Start of Stored data
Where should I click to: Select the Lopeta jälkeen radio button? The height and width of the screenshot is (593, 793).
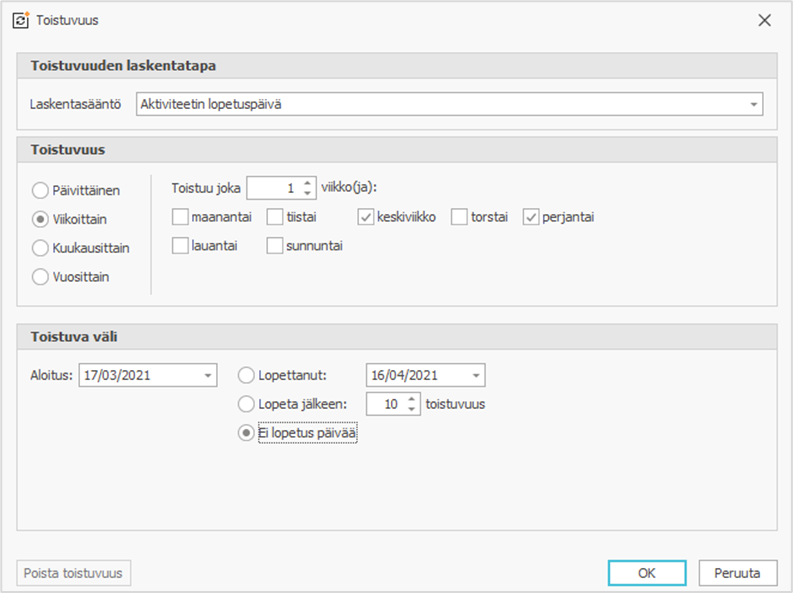coord(246,404)
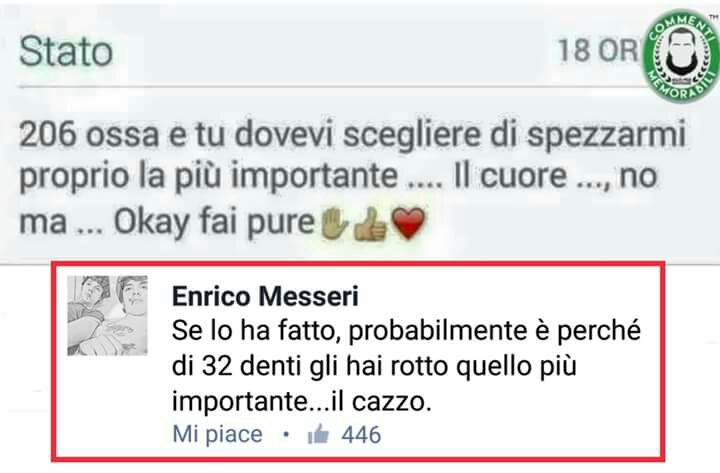Screen dimensions: 720x473
Task: Click the comment line 'Se lo ha fatto'
Action: click(406, 331)
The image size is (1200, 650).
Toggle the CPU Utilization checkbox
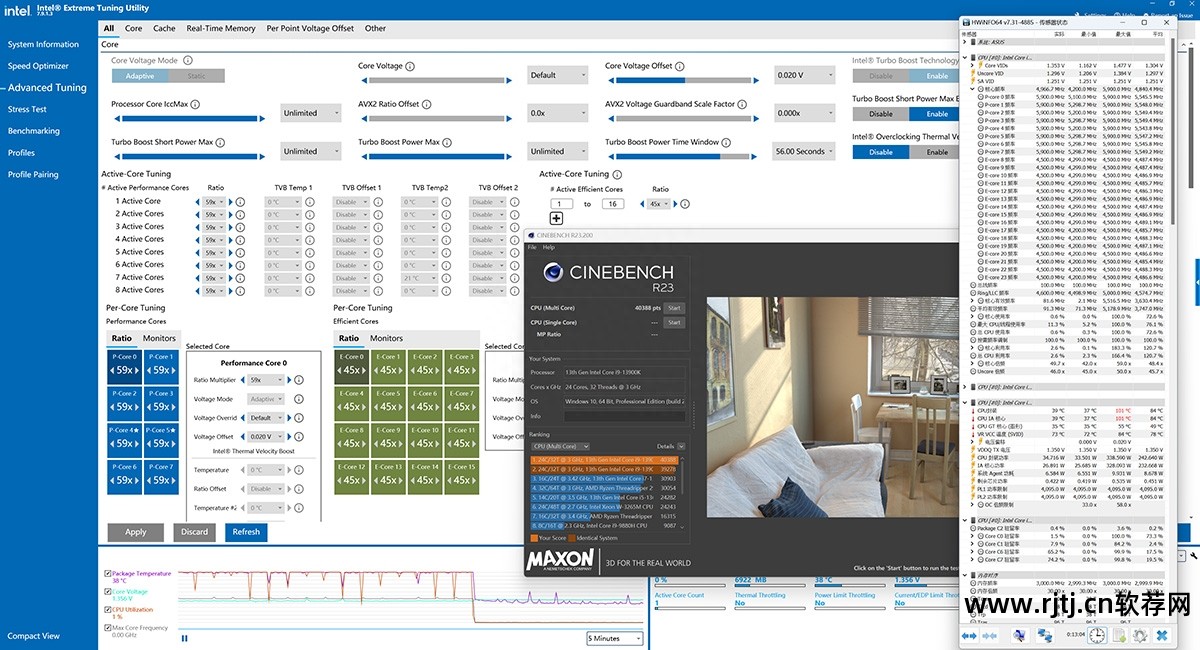click(108, 608)
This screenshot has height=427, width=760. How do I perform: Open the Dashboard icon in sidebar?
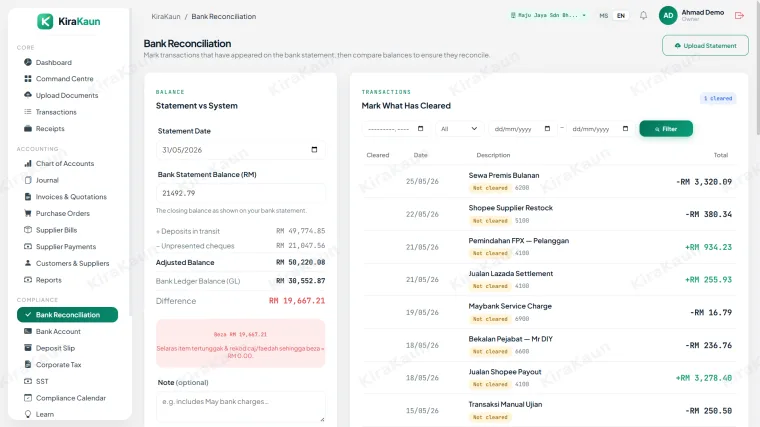[28, 62]
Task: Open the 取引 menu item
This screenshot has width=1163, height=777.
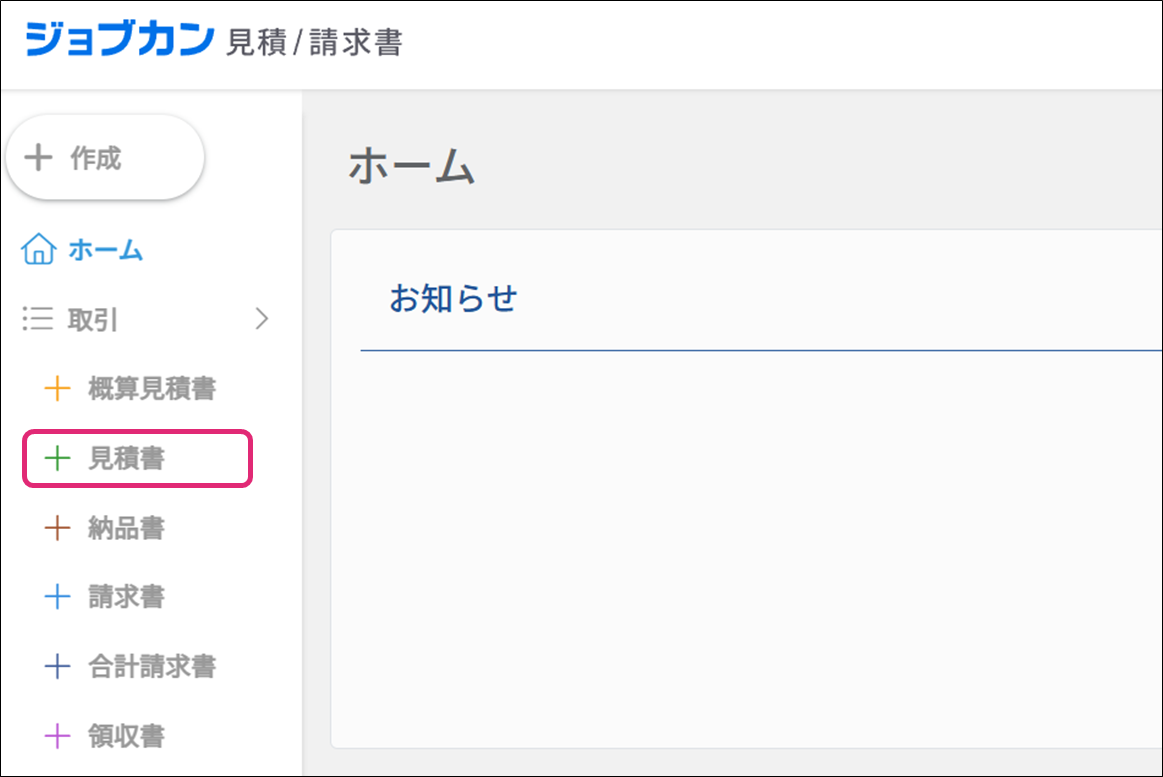Action: (x=93, y=320)
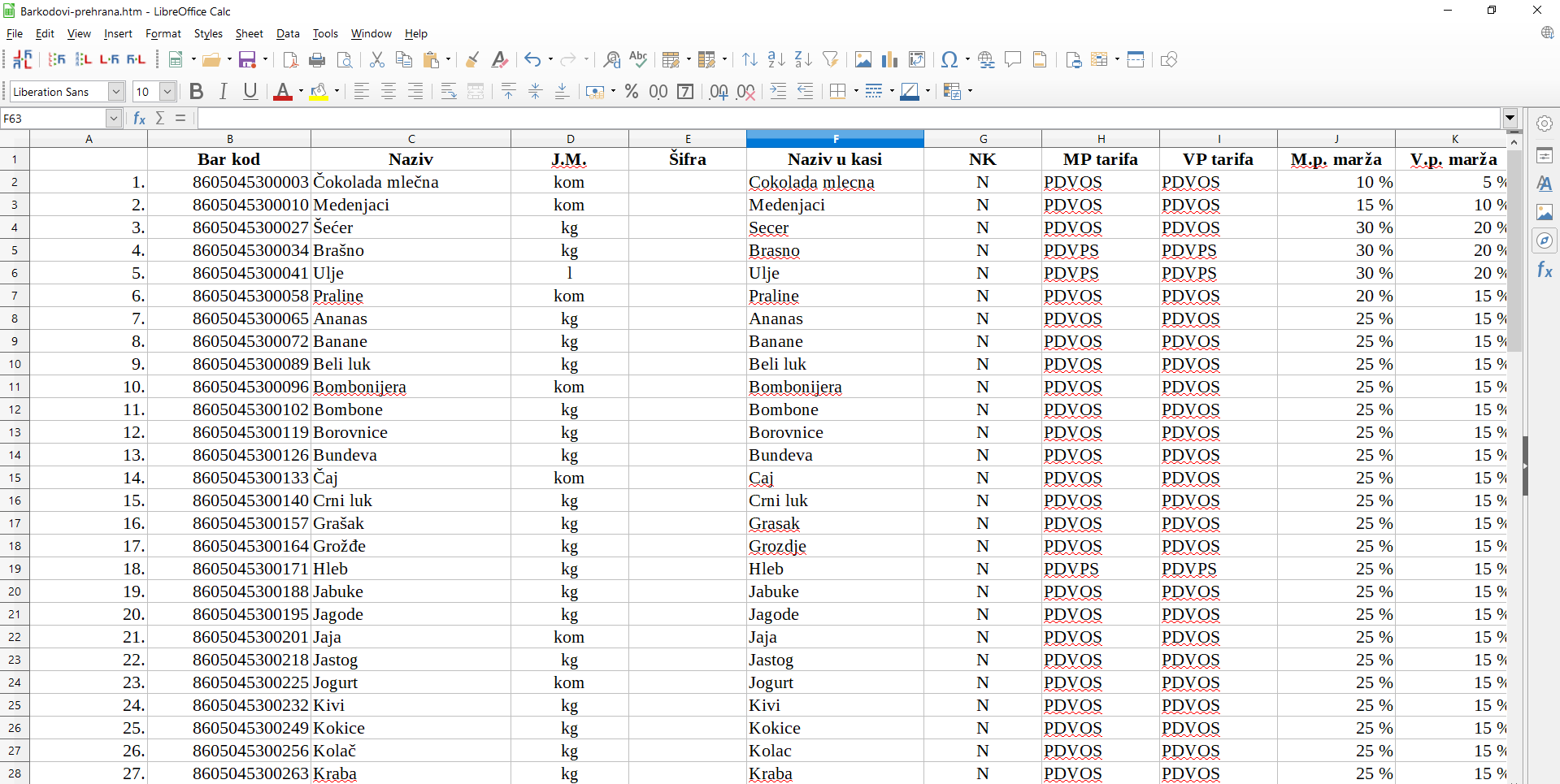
End of Stored data
Task prompt
All lines from the start of the entries above through the line containing "Task: Open the 取引 menu item" must be transcribed exactly, both ends included, and no picture may be copied.

Written response
Where should I click to: Select the Lopeta jälkeen radio button? The height and width of the screenshot is (593, 793).
coord(246,404)
Screen dimensions: 720x473
Task: Click the comment line 'Se lo ha fatto'
Action: click(406, 331)
The image size is (1200, 650).
Toggle the CPU Utilization checkbox
click(108, 608)
This screenshot has height=427, width=760. How do I perform: Open the Dashboard icon in sidebar?
[28, 62]
Task: Open the 取引 menu item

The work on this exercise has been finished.